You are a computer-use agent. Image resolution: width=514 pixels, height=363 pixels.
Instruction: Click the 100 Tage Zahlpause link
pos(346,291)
==
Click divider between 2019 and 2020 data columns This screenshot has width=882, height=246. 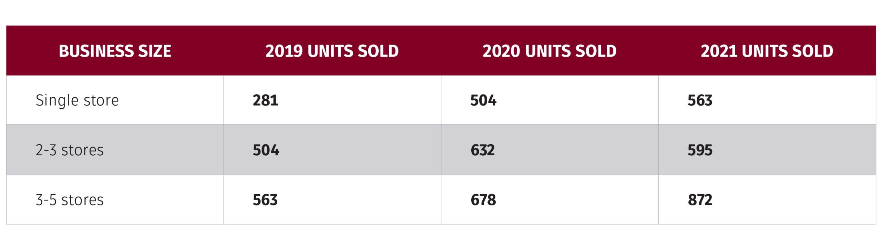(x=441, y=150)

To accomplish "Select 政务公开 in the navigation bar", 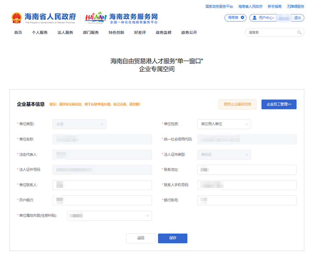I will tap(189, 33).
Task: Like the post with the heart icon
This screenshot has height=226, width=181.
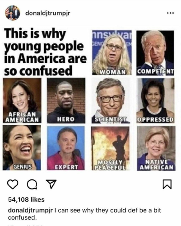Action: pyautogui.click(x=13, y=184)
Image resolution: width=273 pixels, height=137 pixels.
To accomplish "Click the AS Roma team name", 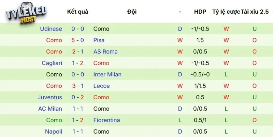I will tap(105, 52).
==
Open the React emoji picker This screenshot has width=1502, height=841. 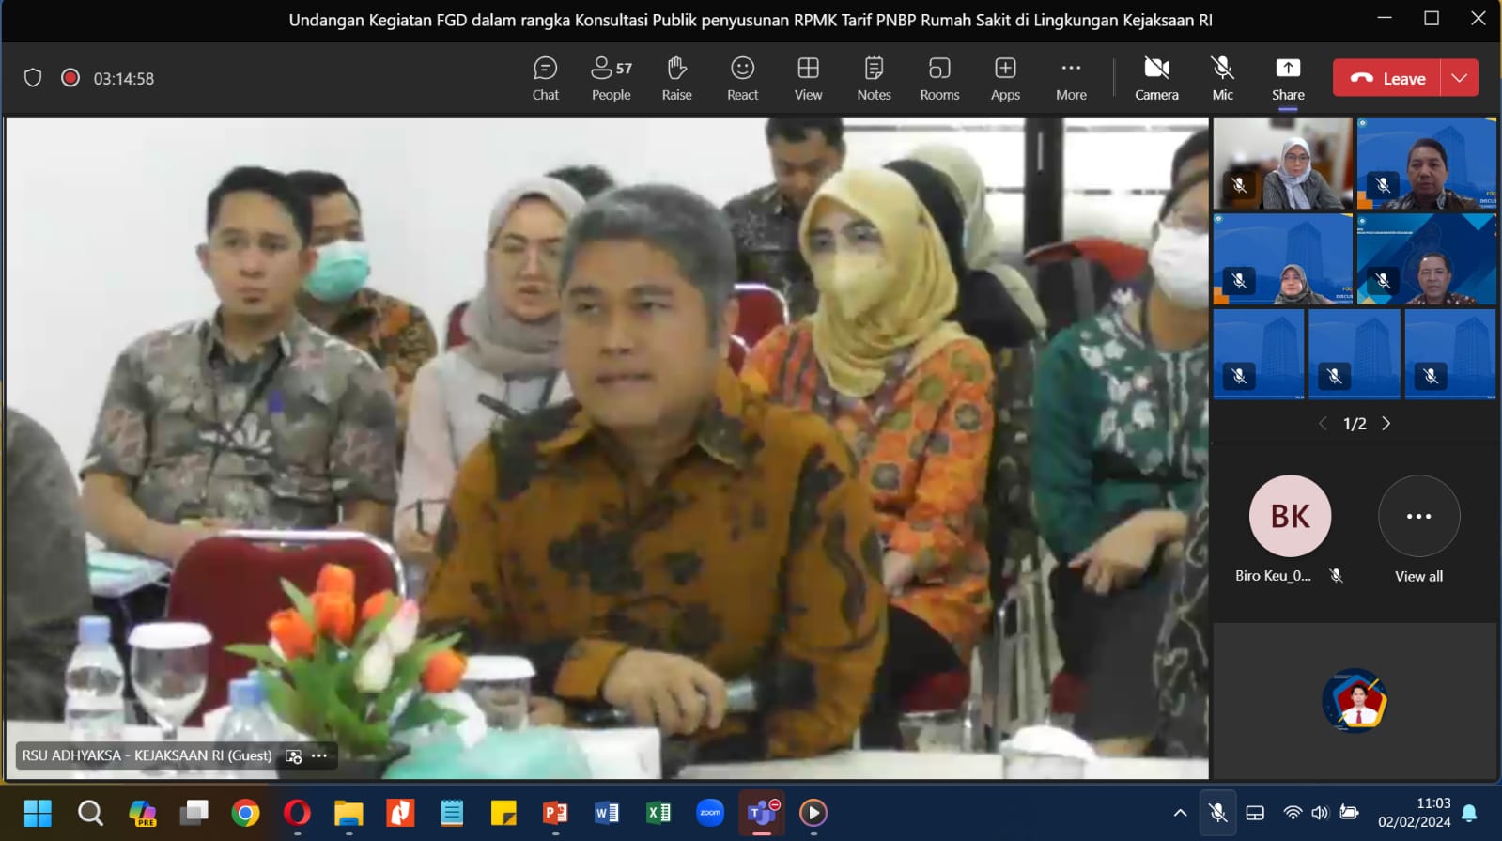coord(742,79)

What is required :: Look through the entries above, and wherever a line holds the string "Image", copy it.

Output of the exercise ::
You are a computer-use agent. Image resolution: width=514 pixels, height=363 pixels.
Image resolution: width=273 pixels, height=137 pixels.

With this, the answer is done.